I thank my hon. Friend for the work that he did as Labour Opposition spokesman on Northern Ireland. If we do not put this to the test, we will never know whether decommissioning would have happened. That is why it would be foolish to throw away the chance of getting the decommissioning of all paramilitary weapons by May 2000. My hon. Friend is right to say that many of the issues are already resolved. The issues that have torn apart negotiations in Northern Ireland for years and years, such as the principle of consent, the idea of an Assembly, and the changes to the Irish constitution, are now resolved.

Mr. Michael Howard (Folkestone and Hythe)

I, too, join in the tributes that have been paid to the Prime Minister for his persistence. Does not he accept that the complexities that he has painstakingly explained to the House, however well-intentioned they may be, would be wholly unnecessary if the men of violence were prepared to lay down their arms? What makes the Prime Minister suppose that, if they have genuinely given up violence but refuse to lay down their arms now, so that the Executive can commence, they will lay down their arms in days, weeks or months from now?

The Prime Minister

The simple answer to that question is, if they do not, they will not sit in the Executive with the Unionists. It is up to them what they do now. They have always said that they will decommission in the context of the implementation of the agreement and the establishment of the institution. Let us see it. If it does not happen, they will not sit in the Executive with the Unionists. If it does happen, we should all be grateful. We must put it to the test. We will never get out of this situation unless we finally throw down the challenge to them, put them to the test, and see whether the test is met.

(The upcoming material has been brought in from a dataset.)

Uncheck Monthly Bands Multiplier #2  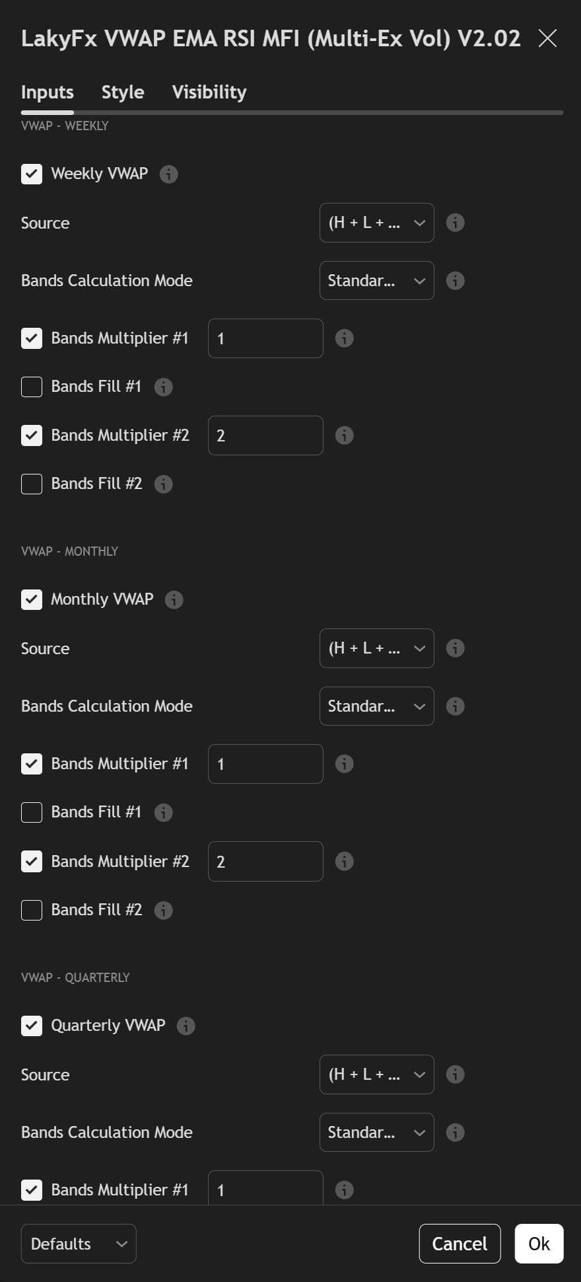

Mr. Jeremy Corbyn (Islington, North)

I, too, join in congratulating the Prime Minister and the Secretary of State on their patience and expertise in all these negotiations, and on the prize that that offers of peace in Northern Ireland and long-term peace for all the island of Ireland. I am sure that he recognises the enormous movements that have been made by the nationalist and Unionist communities in reaching this close position in which we may get long-term peace. I am sure that he, too, wants to see a non-military Northern Ireland in the future. Were there any discussions in the past week or will there be anything in the legislation that he proposes to introduce on limiting the private ownership of licensed arms and the large number of gun clubs in Northern Ireland? Having reached a point at which decommissioning is a real possibility, we surely would not want to see a growth of private arms, which could lead to the destabilisation of a peaceful Ireland in the future.

The Prime Minister

I thank my hon. Friend for his kind words. The tricky issues that he raised in the latter part of his question should be resolved in the longer term. The immediate task is to establish a framework which spells out a guarantee for the parties. That guarantee will allow us to ensure that both devolution and decommissioning occur. That is the primary task.